Extract provided:
★ ★ ★ ★ ★
Savor the vibrant flavors of Sheet Pan Roast Veggies with Honey Balsamic Glaze, transforming ordinary vegetables into a colorful feast that’s quick and delightful.


Ingredients

Scale
  • 2 cups bell peppers, chopped (mixed red, yellow, green)
  • 2 cups zucchini, chopped
  • 2 cups carrots, sliced
  • 1 cup red onion, sliced
  • 2 tbsp olive oil
  • 3 tbsp balsamic vinegar
  • 2 tbsp honey
  • Salt and pepper to taste
  • 1 tsp dried thyme

Instructions

  1. Preheat oven to 425°F (220°C).
  2. Wash and chop bell peppers, zucchini, carrots, and red onion into even-sized pieces.
  3. In a bowl, whisk together olive oil, balsamic vinegar, honey, dried thyme, salt, and pepper.
  4. Place veggies on a baking sheet and pour the honey balsamic glaze over them. Toss until well-coated.
  5. Spread veggies evenly on the baking sheet and roast for 25-30 minutes or until golden brown and tender. Stir halfway through cooking for even roasting.
  6. Transfer roasted veggies to plates and drizzle any remaining glaze over them before serving.


Nutrition

  • Serving Size: 1 cup (approximately 150g)
  • Calories: 150
  • Sugar: 10g
  • Sodium: 120mg
  • Fat: 7g
  • Saturated Fat: 1g
  • Unsaturated Fat: 6g
  • Trans Fat: 0g
  • Carbohydrates: 20g
  • Fiber: 4g
  • Protein: 3g
  • Cholesterol: 0mg

Keywords: Feel free to customize with other seasonal vegetables like asparagus or broccoli. For added flavor, include minced garlic in the glaze or sprinkle feta cheese before serving.
★ ★ ★ ★ ★
Problem set:
A – According to the roast vegetable recipe, how long should the vegetables roast in the oven?
B – Translate this sentence from the roast vegetable recipe into Spanish: "Stir halfway through cooking for even roasting."
The lines are separate material with no connection to the roast vegetable recipe.

Data excerpt:
★ ★ ★ ★ ★
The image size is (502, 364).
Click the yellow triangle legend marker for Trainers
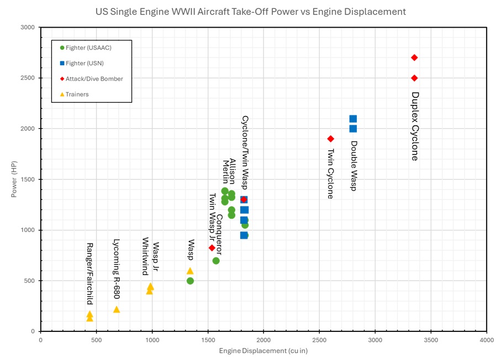tap(62, 94)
★ ★ ★ ★ ★
Answers for the tasks:
A – 25-30 minutes, or until golden brown and tender.

B – Revuelve a mitad de la cocción para que se asen de manera uniforme.